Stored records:

--------

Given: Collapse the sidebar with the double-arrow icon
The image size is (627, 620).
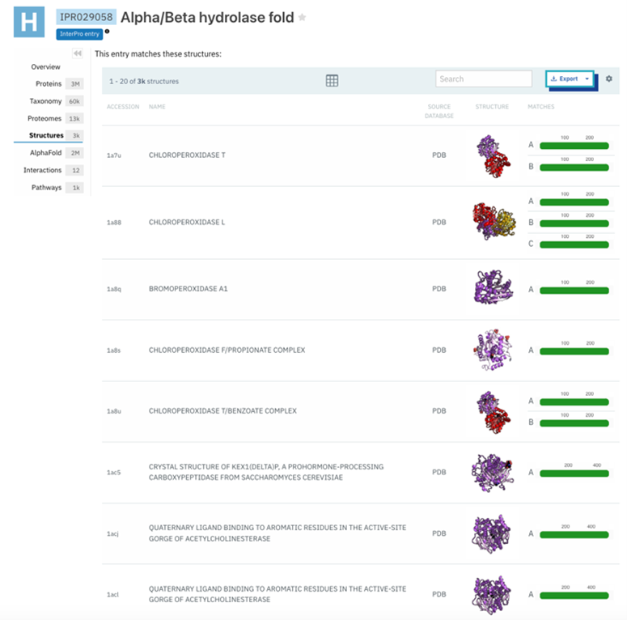Looking at the screenshot, I should pos(78,53).

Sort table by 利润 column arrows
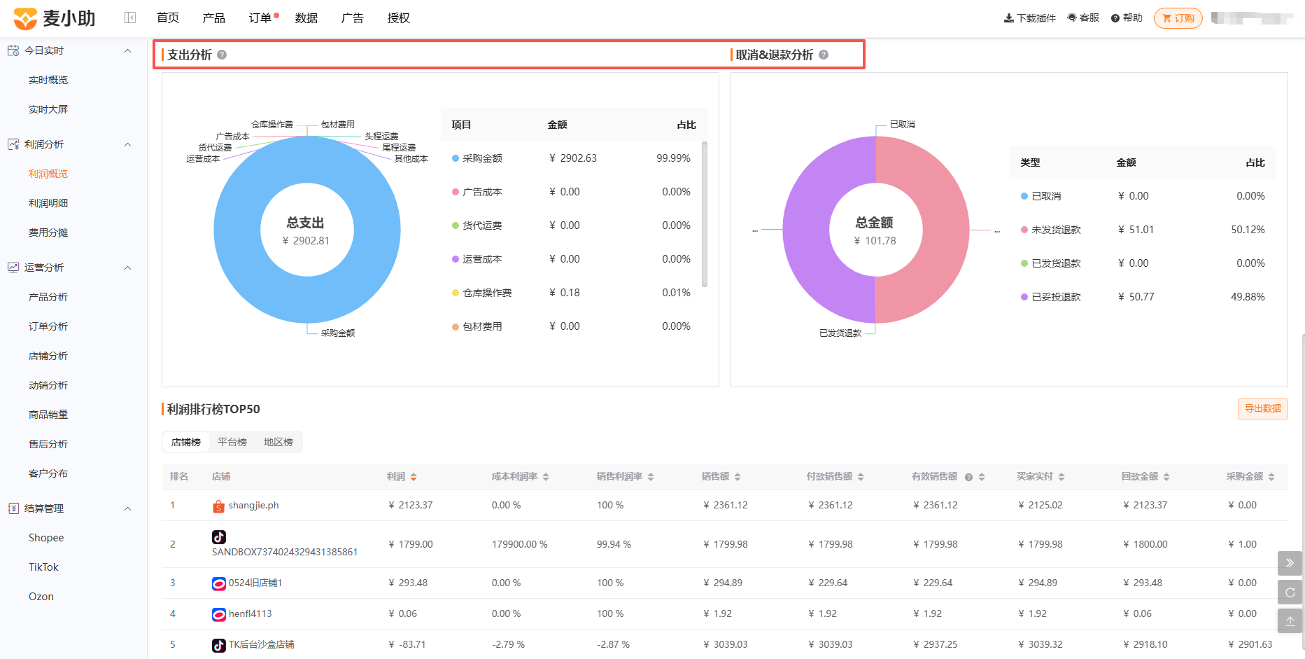(x=414, y=477)
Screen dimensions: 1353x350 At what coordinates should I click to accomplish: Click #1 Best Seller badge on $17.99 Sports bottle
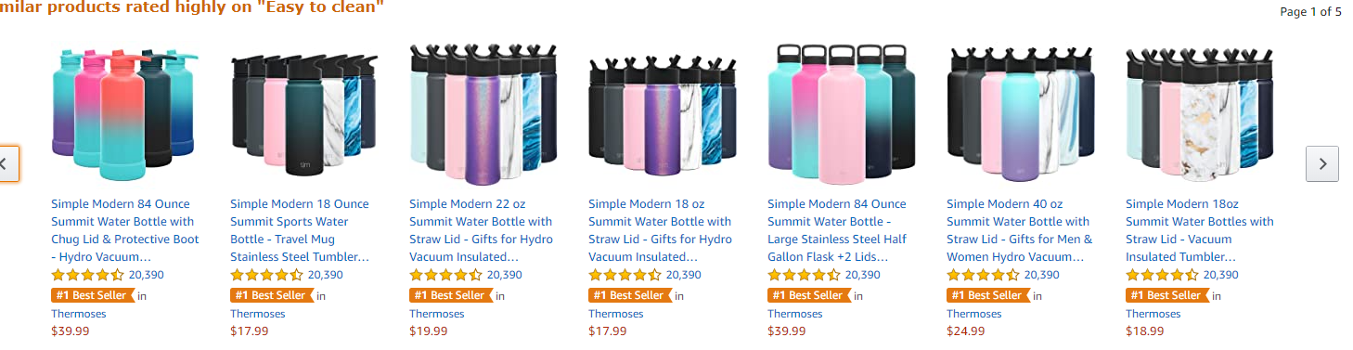coord(272,295)
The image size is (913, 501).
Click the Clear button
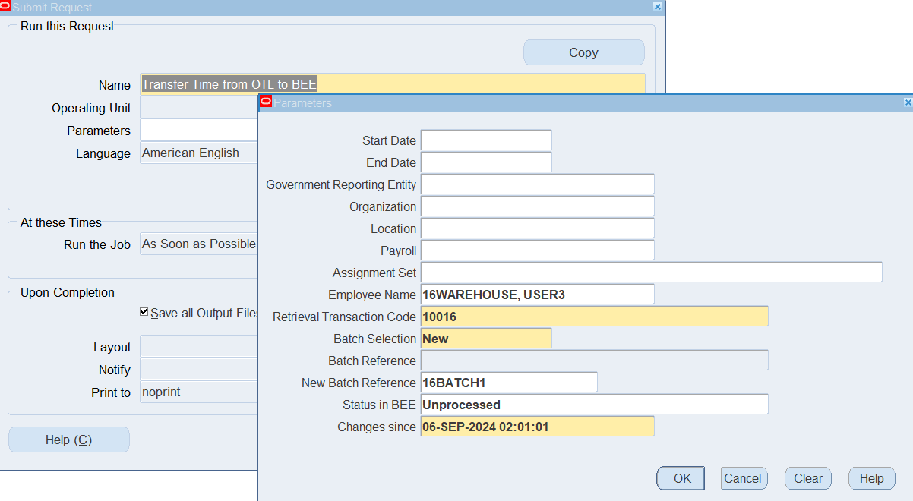tap(807, 478)
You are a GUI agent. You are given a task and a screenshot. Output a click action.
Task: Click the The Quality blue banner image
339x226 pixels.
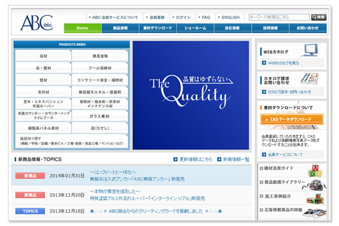coord(190,95)
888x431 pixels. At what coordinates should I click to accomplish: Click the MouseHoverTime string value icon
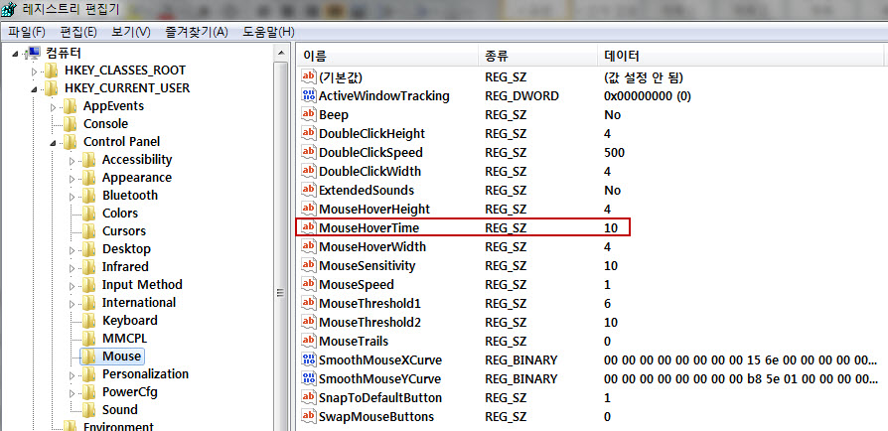pos(308,228)
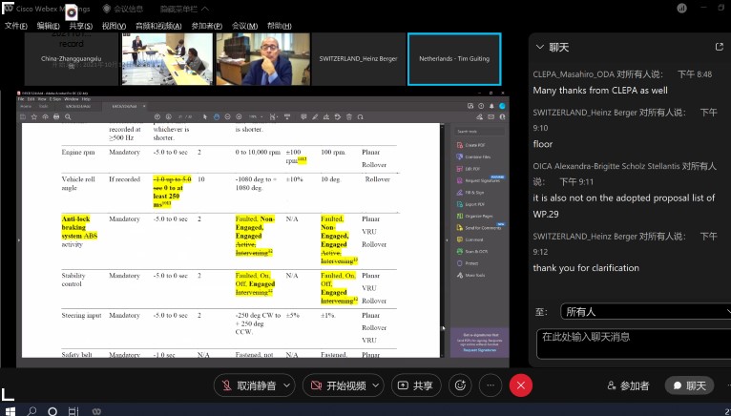Collapse the chat panel header chevron
This screenshot has width=731, height=416.
(x=539, y=47)
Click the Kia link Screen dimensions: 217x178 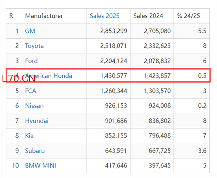click(x=30, y=135)
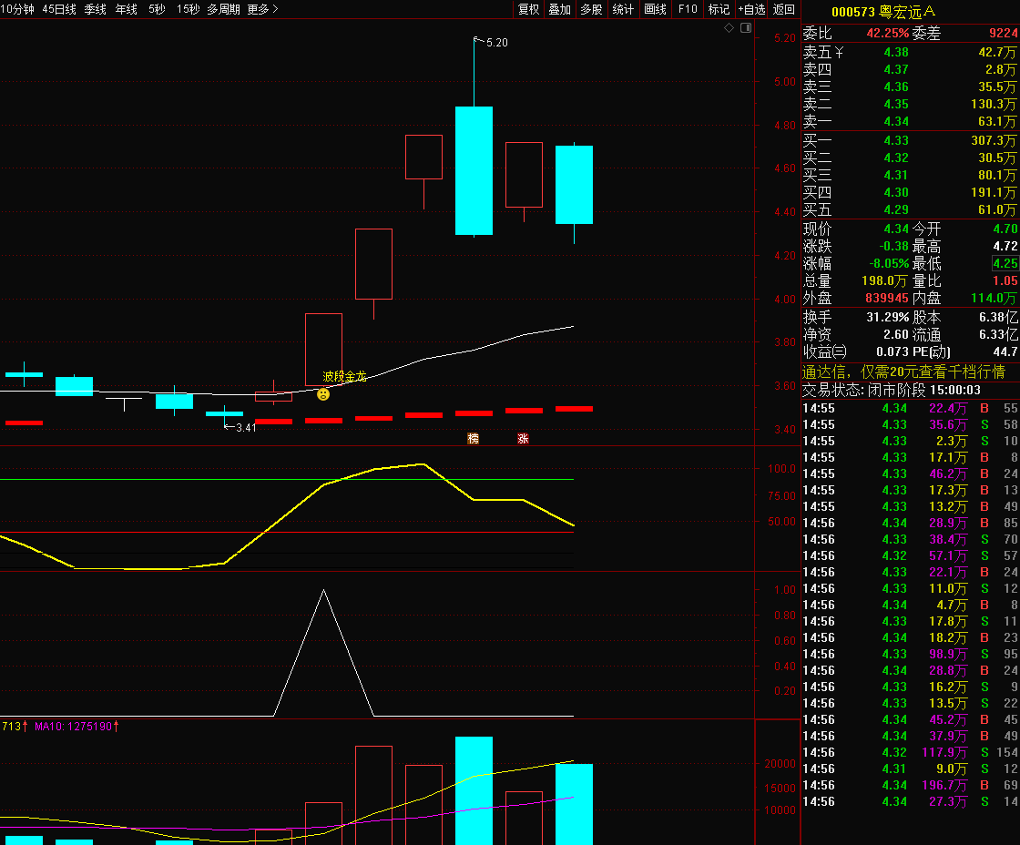Click the ¥ icon beside 卖五
The image size is (1020, 845).
(839, 52)
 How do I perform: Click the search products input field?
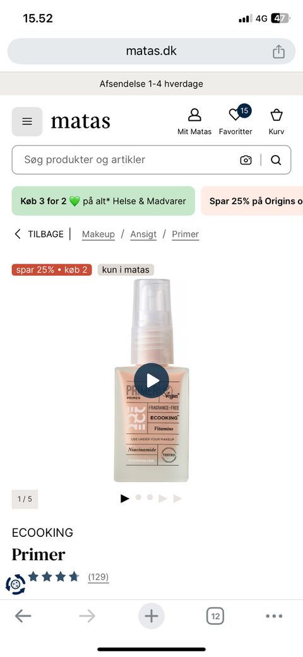point(126,159)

--------

▸ Assignment
Repeat word for word the lines starting at the one with "How do I perform: Click" and ending at the final line of the records above, both included; no pictures.

▸ Solution for this problem
 How do I perform: Click the search products input field?
point(126,159)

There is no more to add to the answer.